Some common regulatory frameworks your business may comply with include:
- General Data Protection Regulation (GDPR), which governs data privacy for EU citizens and impacts any business handling EU data.
- Health Insurance Portability and Accountability Act (HIPAA), which applies to businesses handling healthcare information in the U.S.
- CCPA (California Consumer Privacy Act), which focuses on consumer data privacy in California.
- IoT Cybersecurity Improvement Act, which addresses security standards for connected devices.
Addressing Compliance and Regulatory Requirements
Complying with regulatory policies is the best way to address this risk. Here are some ideas to help:
- Conduct regular risk and gap analysis to identify any potential regulatory vulnerabilities your business has, giving priority to immediate remediation.
- Employee training is another critical part of compliance, as it helps your staff understand and meet all compliance obligations.

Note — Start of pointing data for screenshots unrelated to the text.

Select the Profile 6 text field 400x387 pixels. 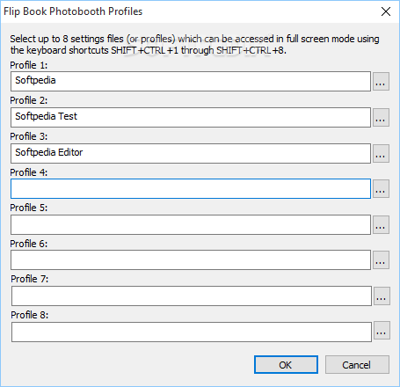pos(191,259)
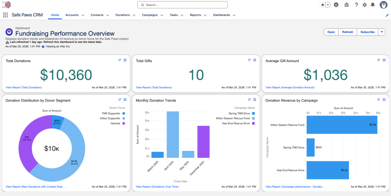The width and height of the screenshot is (391, 196).
Task: Expand the Monthly Donation Trends chart
Action: tap(255, 100)
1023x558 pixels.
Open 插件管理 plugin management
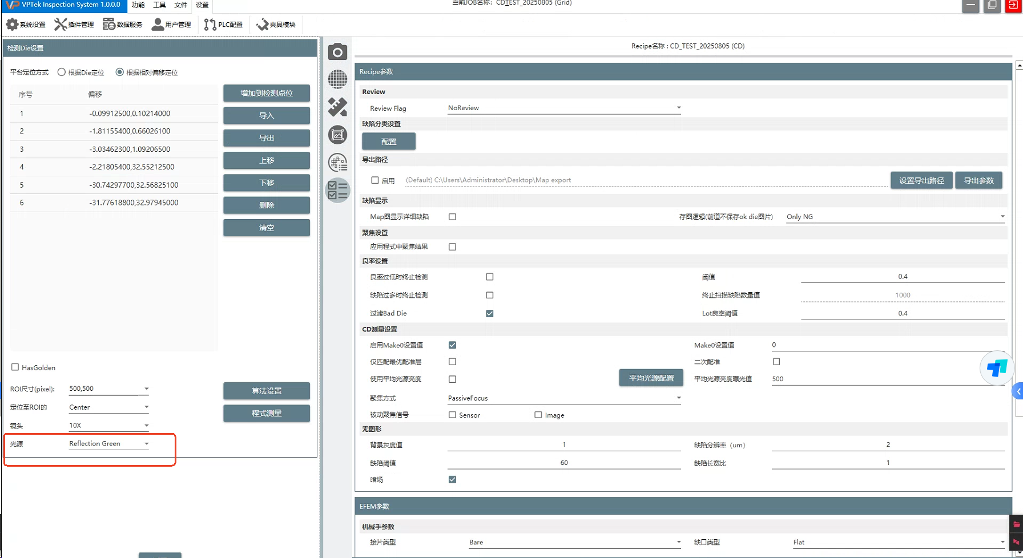pyautogui.click(x=74, y=25)
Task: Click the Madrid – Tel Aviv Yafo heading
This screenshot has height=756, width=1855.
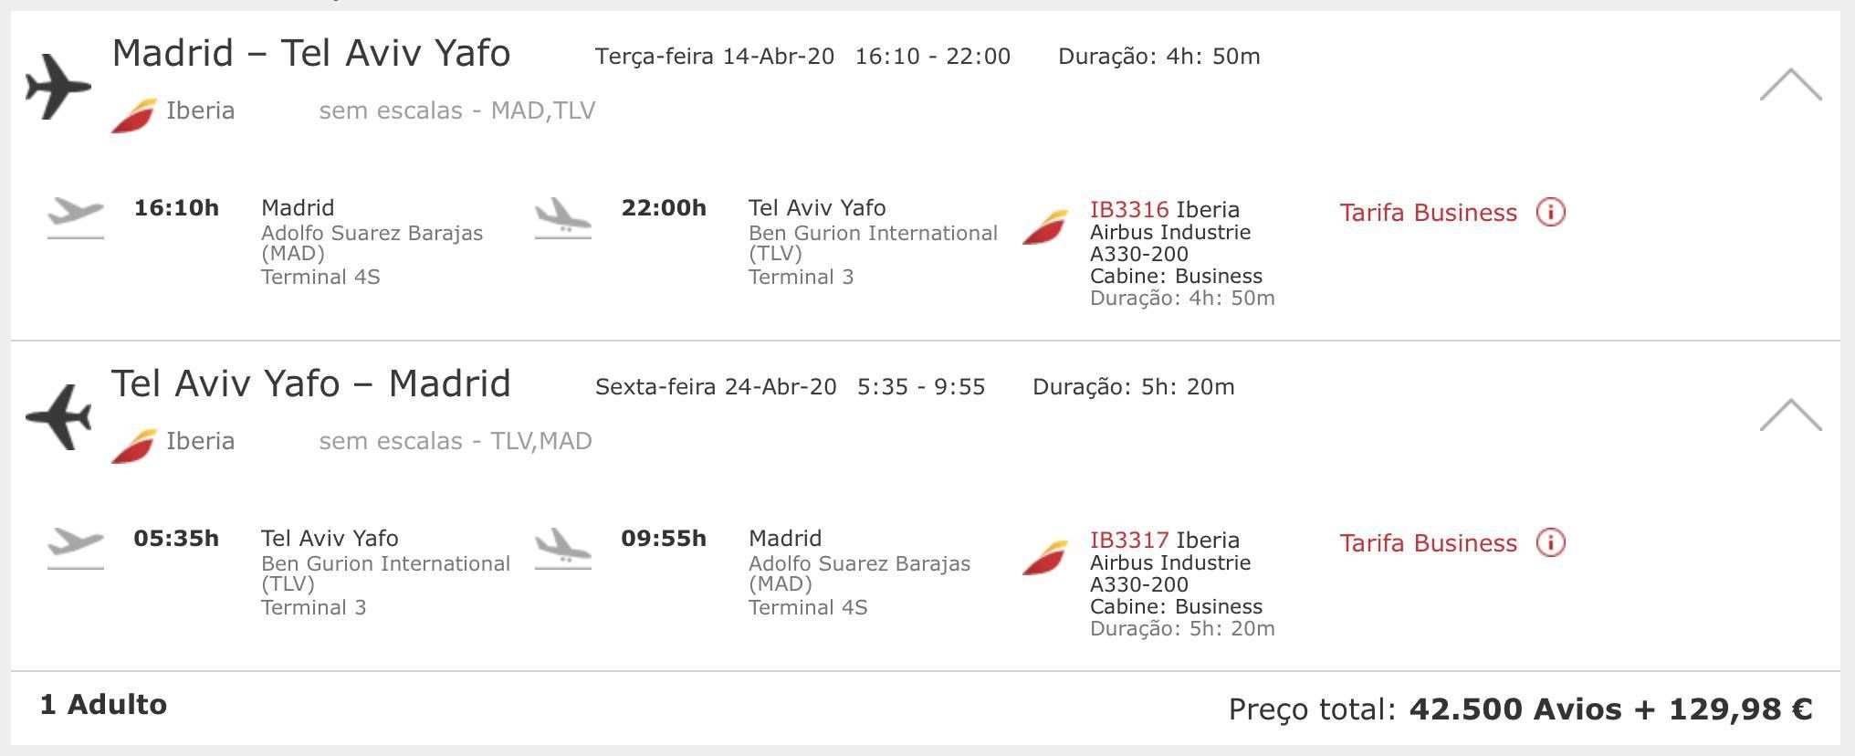Action: click(310, 53)
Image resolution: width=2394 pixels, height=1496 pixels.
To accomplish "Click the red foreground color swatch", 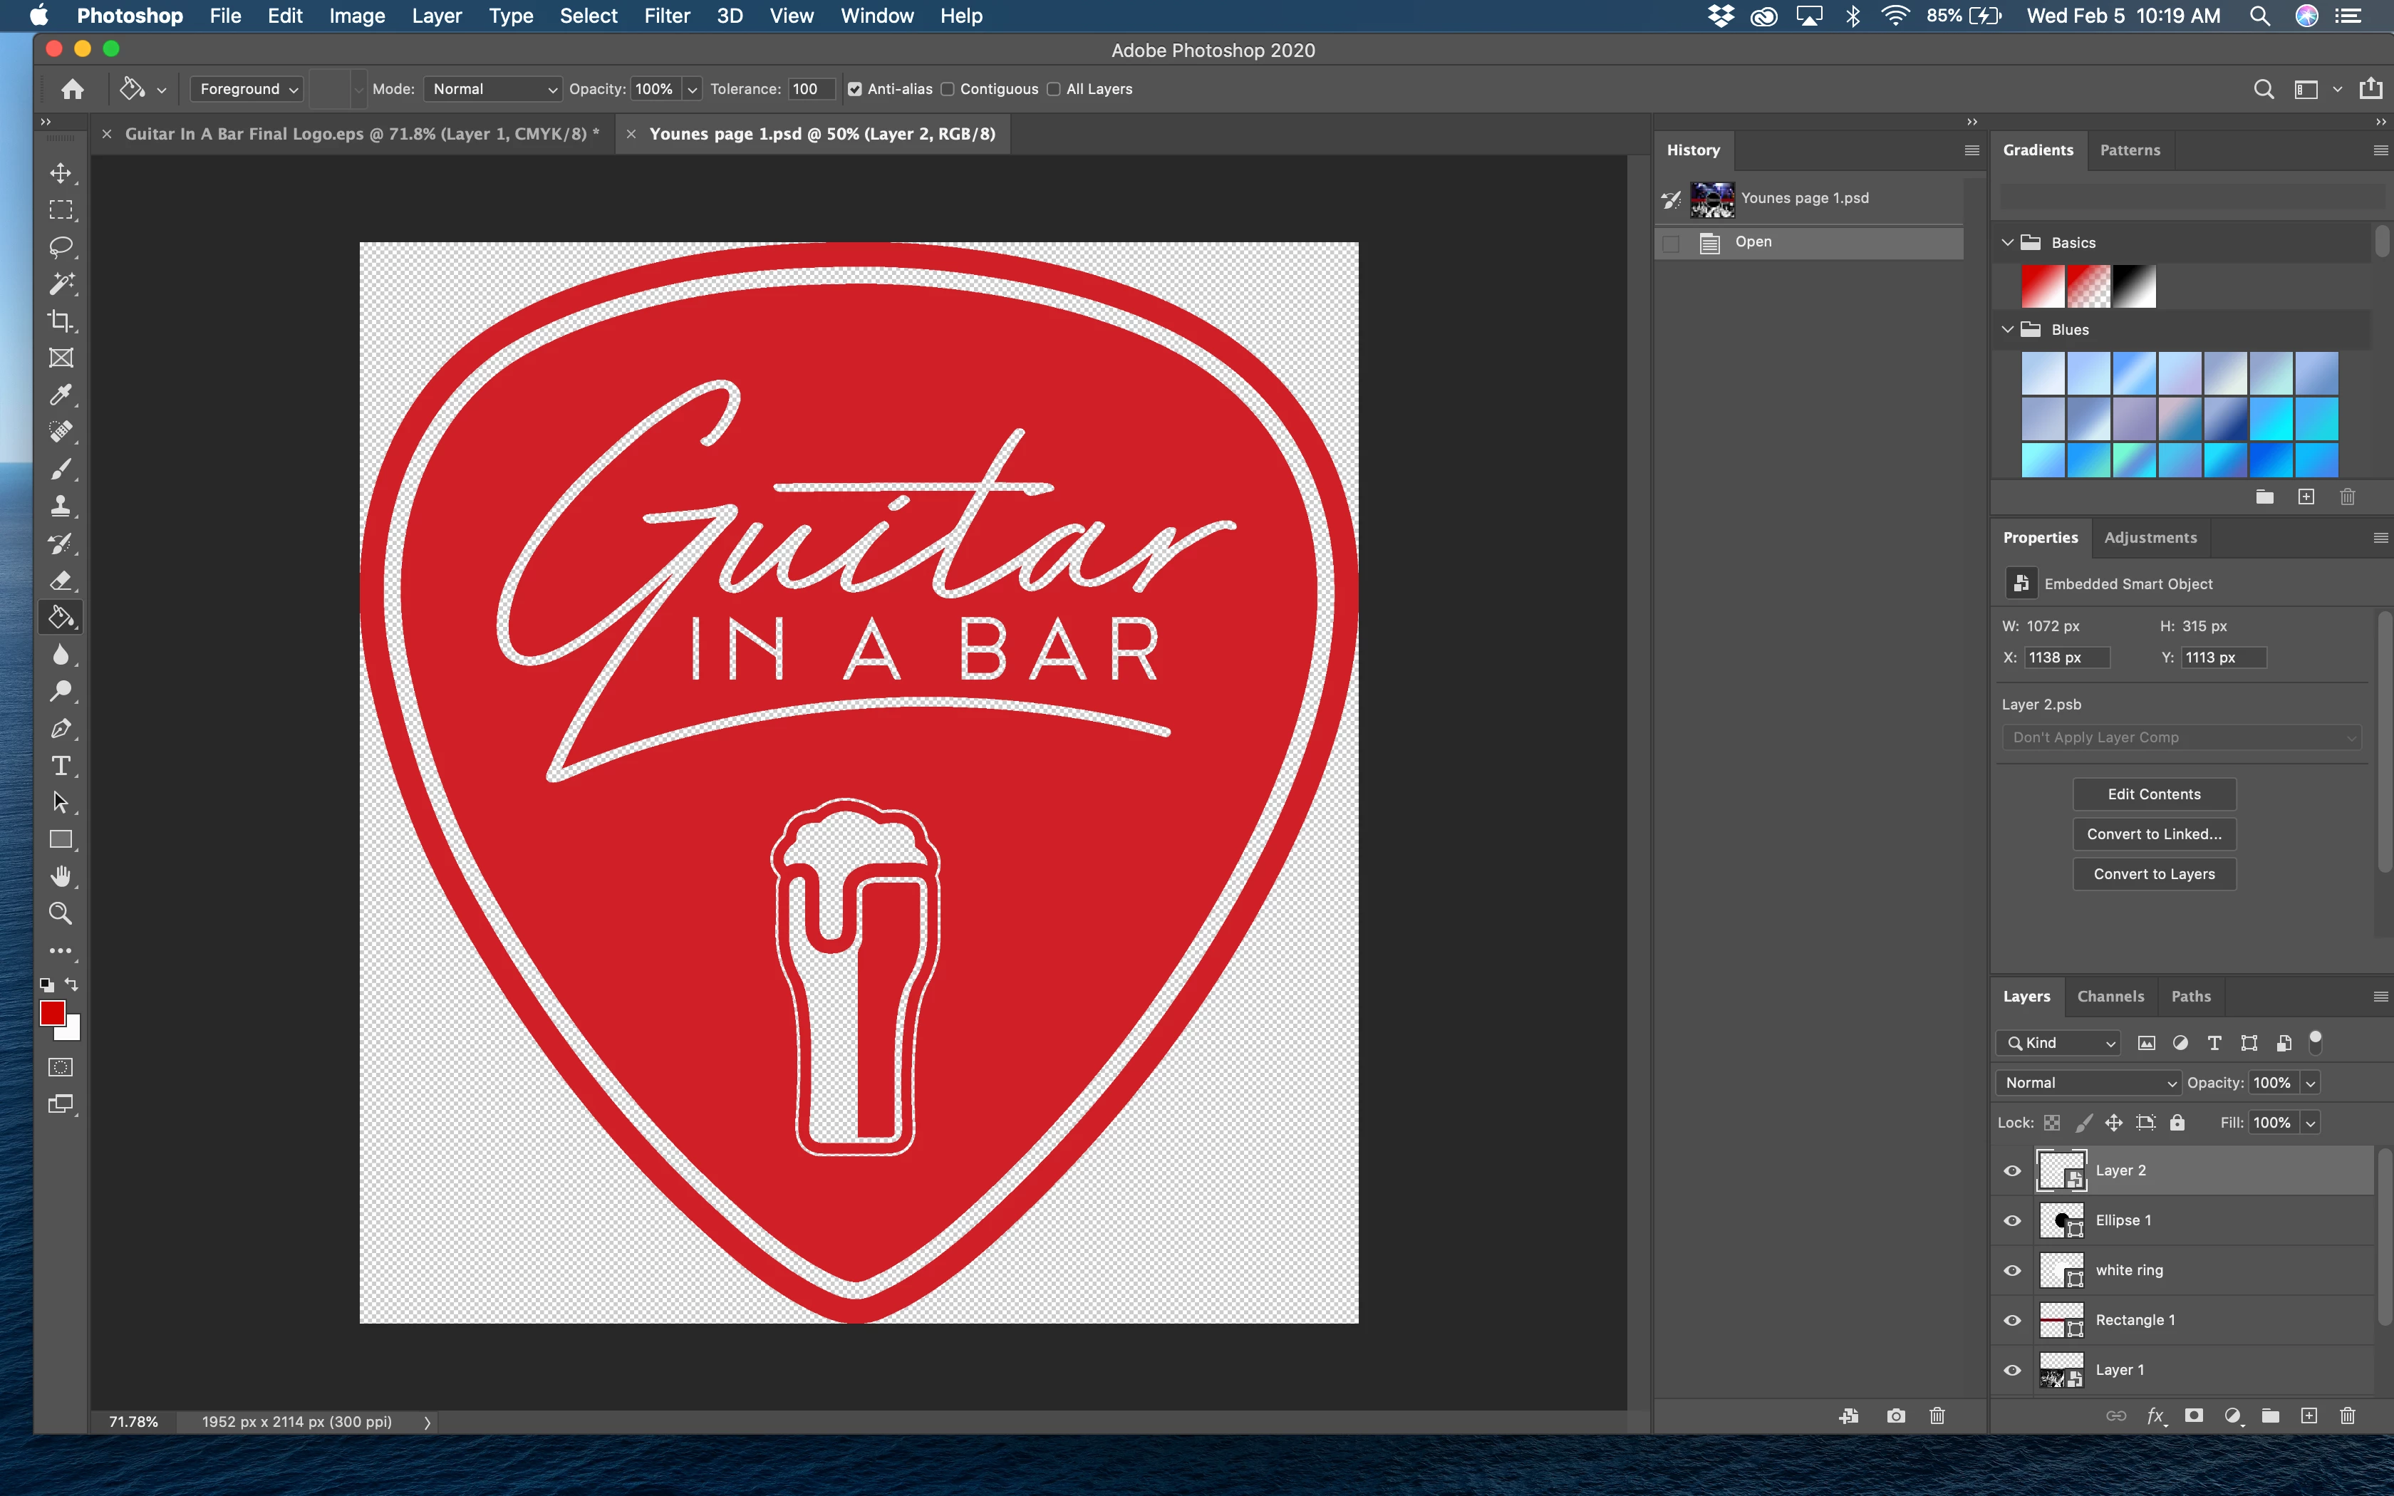I will pos(51,1012).
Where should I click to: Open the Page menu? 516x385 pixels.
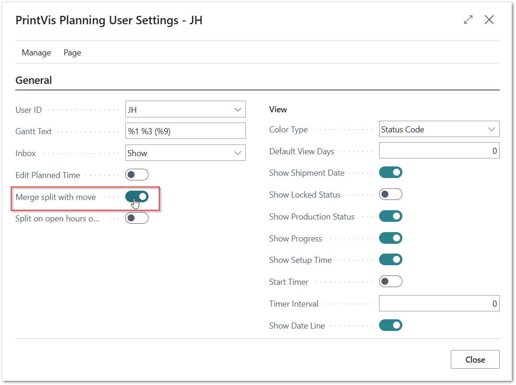[x=72, y=53]
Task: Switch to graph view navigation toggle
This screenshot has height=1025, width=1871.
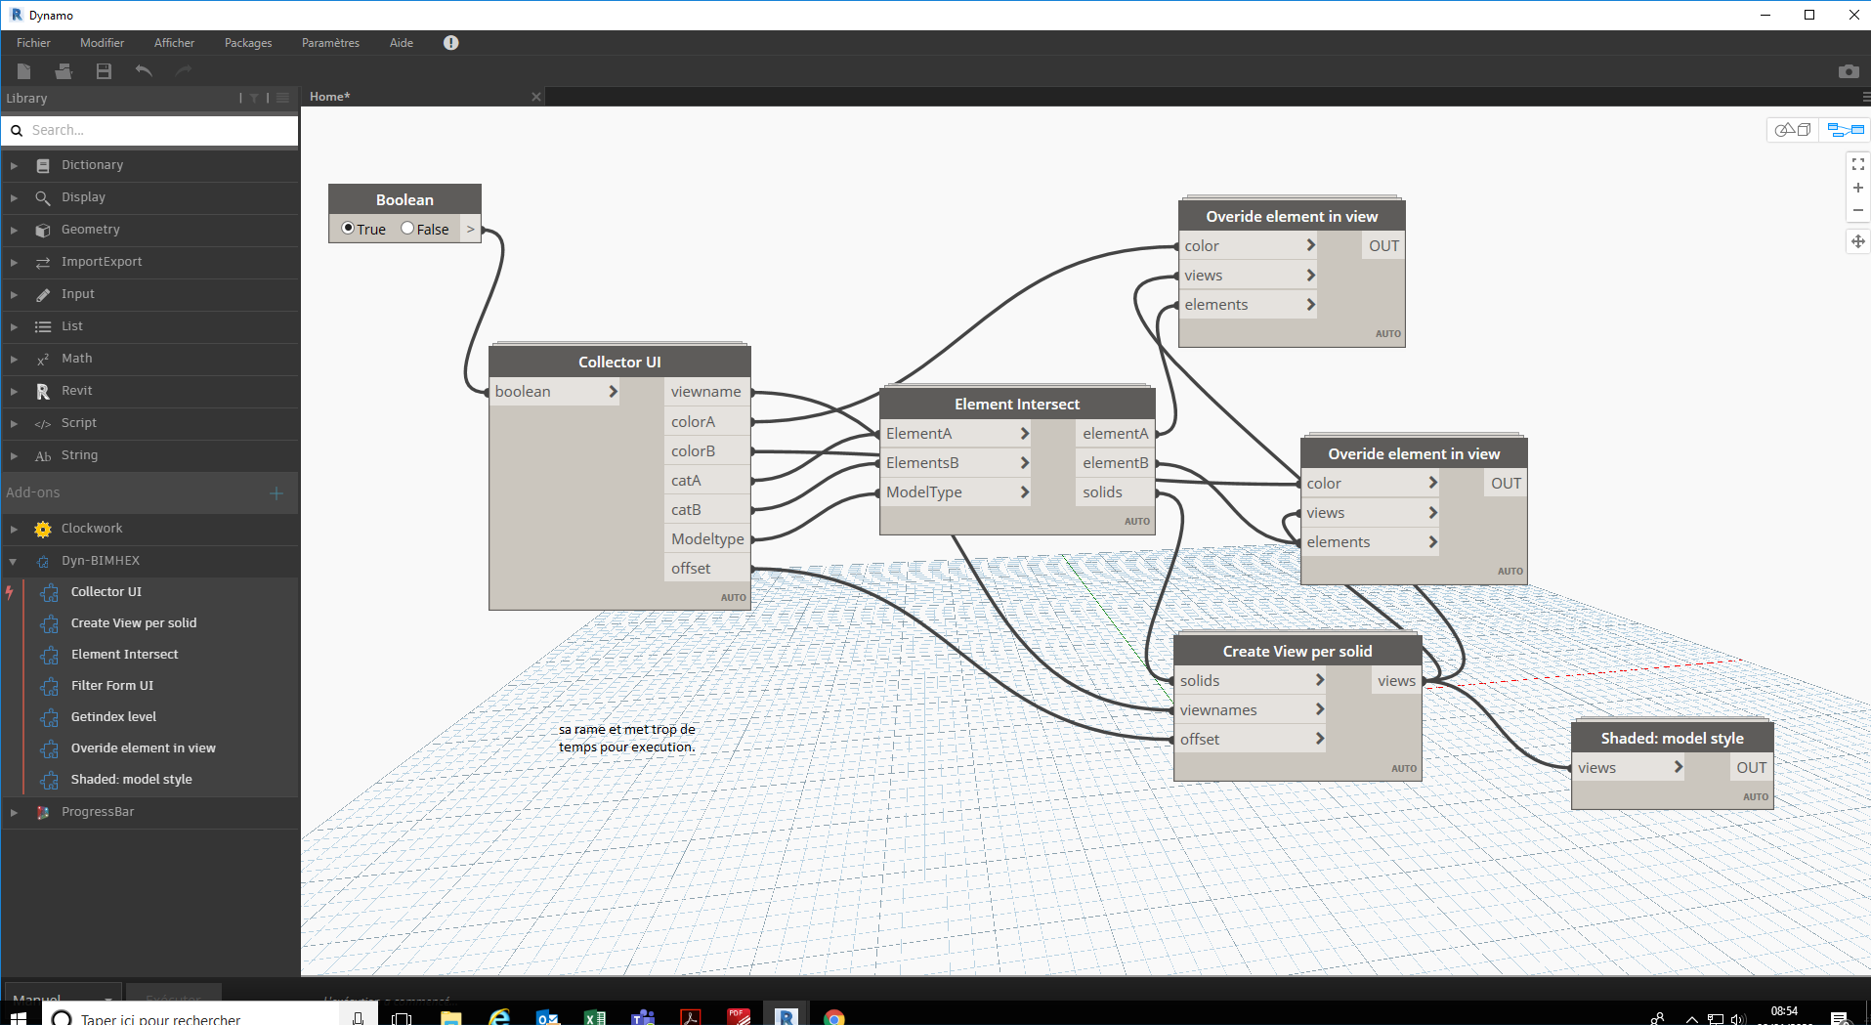Action: tap(1845, 130)
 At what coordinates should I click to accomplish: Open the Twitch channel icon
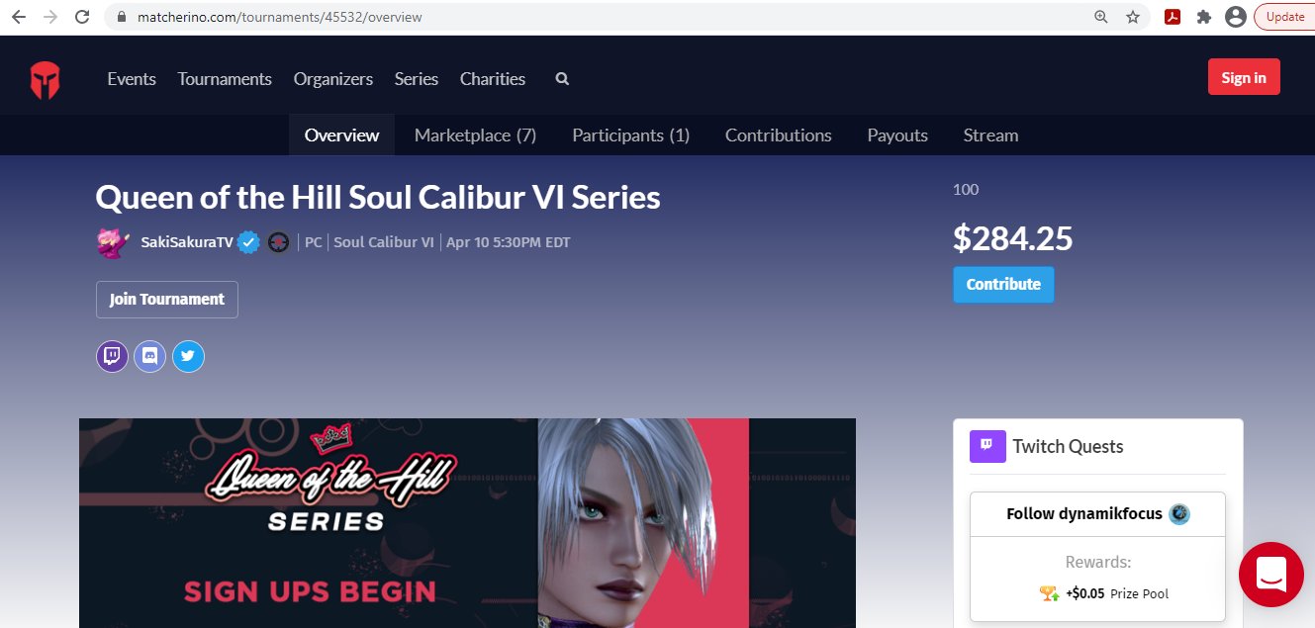112,356
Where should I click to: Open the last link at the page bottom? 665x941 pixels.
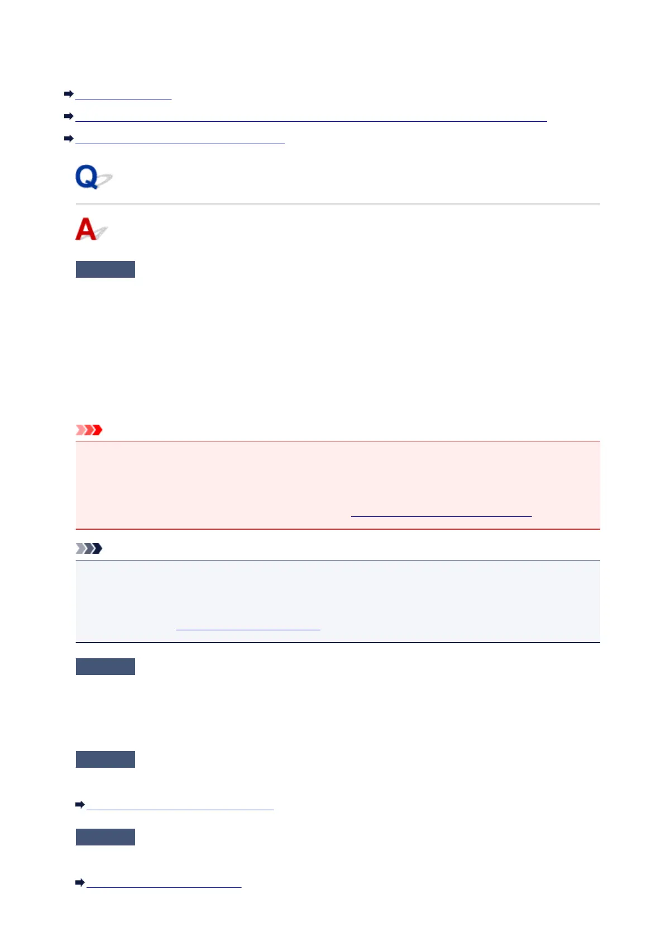164,883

- Establish data protection policies that encrypt sensitive data. Additionally, use Data Loss Prevention tools that reduce your risk of data loss.
- Develop and enforce password management policies, including Multi-Factor Authentication (MFA), incident response, and secure networks.
Remote Work and IoT Vulnerabilities
A distributed workforce and a hybrid environment can increase your cybersecurity risks, as it expands your digital attack surface. Since your employees can access corporate systems from diverse locations and devices, they operate outside the security perimeter of a discrete office network.
With an expanded attack surface, cybercriminals can access your systems using a vulnerable endpoint. Often, this will be a laptop, smartphone, Wi-Fi network, or IoT device with a vulnerability. Additionally, some employees may use personal devices to access corporate resources, and these devices may become a vector for malware and data leakage.
Additionally, your company has little oversight over your employees’ activities and their abilities to handle sensitive data securely from remote locations. Because of this exposure, family members, friends, and other unauthorized persons may access sensitive data.
Best Practices in Remote Work and IoT
Here are some ways to address these vulnerabilities:
- Enforce zero-trust principles that continuously verify the identities of your employees before gaining access to secure business data. You can also use MFA and Single Sign-On to reduce credential theft.
- Train employees on proper cybersecurity hygiene, phishing awareness, and safe device use.
- Segment networks, separating IoT devices from critical business systems. This reduces your attack surface.
- Deploy Endpoint Security and Device Management, using Mobile Device Management (MDM) or Endpoint Detection and Response (EDR) tools to enforce security policies on remote and IoT devices.